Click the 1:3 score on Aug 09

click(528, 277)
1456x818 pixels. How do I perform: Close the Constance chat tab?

--

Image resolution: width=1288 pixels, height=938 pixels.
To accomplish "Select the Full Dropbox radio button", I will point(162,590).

## REQUIREMENTS
Repeat the entries starting with the line containing "Image resolution: width=1288" and going on through the line containing "I will point(162,590).".

## PROBLEM SOLUTION
Image resolution: width=1288 pixels, height=938 pixels.
To accomplish "Select the Full Dropbox radio button", I will point(162,590).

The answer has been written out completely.